L’hôtel proprement dit – le Motel 6 de la Vallée de la Mort – disposait, malgré son aspect extérieur défraîchi, de chambres relativement propres qui sentaient le savon désinfectant. Non seulement elle avait vu pire, mais elle avait exercé ses… talents très spéciaux dans des endroits moins salubres. Et avec des types moins ragoûtants, et pour une somme moindre. Non, la seule chose qui la dérangeait vraiment, c’était le nom du motel.

D’origine tatare Keräşen5, Allison – de son vrai nom Aysilu, ce qu’on pouvait traduire par « belle comme la lune » – avait hérité de ses parents et de ses ancêtres un profond respect des présages, subtils ou manifestes, or ce nom de Motel 6 de la Vallée de la Mort entrait manifestement pour elle dans la seconde catégorie.

Peu importait. Les présages étaient aléatoires et toujours ouverts à l’interprétation. En l’occurrence, il était improbable que le nom du motel s’appliquât à elle ; son sujet était trop sous son charme pour présenter la moindre menace, directe ou indirecte. Et ce qu’elle était venue faire ici n’exigeait qu’un minimum de réflexion de sa part, tant elle s’était bien entraînée. Et ça aidait aussi que les hommes fussent des créatures simples et prévisibles, conduits par les pulsions les plus élémentaires. « Les hommes sont en pâte à modeler », lui avait dit un jour sa première instructrice, une femme du nom d’Olga et, même à l’âge tendre de onze ans, elle avait déjà pressenti la vérité de cet adage, après avoir vu s’attarder sur elle les regards des garçons du village, et même encore maintenant l’œil toujours aux aguets de certains hommes.

Avant même que son corps ait commencé à changer et s’épanouir, elle avait su d’instinct reconnaître la douceur mais aussi la force du sexe. Les hommes avaient la force physique, cela avait ses avantages et ses plaisirs, mais Allison exerçait une autre sorte de force qui lui rendait bien service, la maintenait en vie dans les situations dangereuses et à l’aise dans les moments difficiles. Et aujourd’hui, à l’âge de vingt-deux ans, son village bien loin derrière elle, sa force lui apportait l’opulence. Mieux encore, à l’encontre de ses employeurs précédents, celui-ci n’avait pas exigé de bout d’essai au préalable. Que ce soit une conséquence de leur stricte observance religieuse ou simplement une preuve de professionnalisme, elle n’aurait su dire, mais ils avaient pris ses références pour argent comptant, en même temps qu’une recommandation – même si elle n’aurait su dire de qui cette dernière émanait au juste. Manifestement d’un personnage influent. Le programme aujourd’hui interrompu dont elle avait suivi la formation était toujours demeuré un secret bien gardé.
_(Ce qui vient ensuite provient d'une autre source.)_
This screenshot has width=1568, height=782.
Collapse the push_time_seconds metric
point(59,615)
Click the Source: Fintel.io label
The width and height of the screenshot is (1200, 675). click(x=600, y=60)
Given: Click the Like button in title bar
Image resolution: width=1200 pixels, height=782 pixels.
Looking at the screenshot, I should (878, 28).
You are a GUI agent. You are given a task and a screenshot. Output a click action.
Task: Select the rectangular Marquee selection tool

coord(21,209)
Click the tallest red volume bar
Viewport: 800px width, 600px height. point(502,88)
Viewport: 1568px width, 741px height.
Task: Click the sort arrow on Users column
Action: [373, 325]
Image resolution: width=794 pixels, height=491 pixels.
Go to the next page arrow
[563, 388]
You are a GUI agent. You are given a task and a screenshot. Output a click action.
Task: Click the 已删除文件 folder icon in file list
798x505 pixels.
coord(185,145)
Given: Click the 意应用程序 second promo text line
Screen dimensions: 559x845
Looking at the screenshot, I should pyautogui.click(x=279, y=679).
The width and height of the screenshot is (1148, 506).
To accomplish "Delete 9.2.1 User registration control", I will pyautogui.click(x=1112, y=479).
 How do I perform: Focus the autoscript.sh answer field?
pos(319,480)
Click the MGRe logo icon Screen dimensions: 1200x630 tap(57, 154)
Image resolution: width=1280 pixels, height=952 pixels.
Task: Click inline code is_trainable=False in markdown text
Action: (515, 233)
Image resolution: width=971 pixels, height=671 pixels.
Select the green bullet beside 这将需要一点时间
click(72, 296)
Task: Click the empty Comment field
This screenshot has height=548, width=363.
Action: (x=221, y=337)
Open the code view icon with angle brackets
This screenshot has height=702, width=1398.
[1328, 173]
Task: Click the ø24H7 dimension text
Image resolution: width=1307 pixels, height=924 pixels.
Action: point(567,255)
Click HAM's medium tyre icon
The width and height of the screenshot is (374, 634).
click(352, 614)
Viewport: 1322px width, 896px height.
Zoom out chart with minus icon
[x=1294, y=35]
Elle passa devant le parking du motel, puis fit le tour du pâté de maisons et revint par la direction opposée, guettant un détail incongru, susceptible d’exciter son intuition. Elle avisa son véhicule, un pick-up Dodge 1990 bleu, garé avec une demi-douzaine d’autres voitures, toutes immatriculées dans l’État, à l’exception d’une venant de Californie et d’une autre de l’Arizona. Satisfaite de son examen, elle entra dans une station-service, fit prestement demi-tour et retourna vers le motel pour s’engager dans le parking, à deux emplacements du Dodge. Elle prit le temps de vérifier son maquillage dans le rétro et de récupérer dans la boîte à gants une paire de capotes. Elle les glissa dans son sac à main qu’elle referma d’un déclic avec un sourire. Il avait commencé à se plaindre des capotes, disant qu’il ne voulait rien entre eux, mais elle avait rechigné, arguant qu’elle voulait attendre qu’ils se connaissent mieux, subissent peut-être un test de dépistage des maladies sexuellement transmissibles, avant de passer au niveau supérieur. À la vérité, l’intimité ou la prudence n’avaient rien à voir avec son hésitation. Son employeur avait été minutieux et lui avait fourni un dossier détaillé sur l’homme, depuis son emploi du temps quotidien jusqu’à ses habitudes alimentaires en passant par son histoire intime. Il avait eu deux aventures avant elle, une avec une copine de lycée qui l’avait plaqué avant la terminale, et une autre peu après la fin de ses études universitaires. Là aussi, la relation n’avait pas duré. Le risque qu’il ait chopé une maladie était quasiment inexistant. Non, le recours au préservatif n’était qu’un autre outil dans son arsenal. L’intimité qu’il recherchait tant était une nécessité, et ce genre de besoin impérieux vous offrait simplement un moyen d’influence. Quand elle se déciderait enfin à « céder » en le laissant la posséder sans protection, cela ne ferait que renforcer son emprise sur lui.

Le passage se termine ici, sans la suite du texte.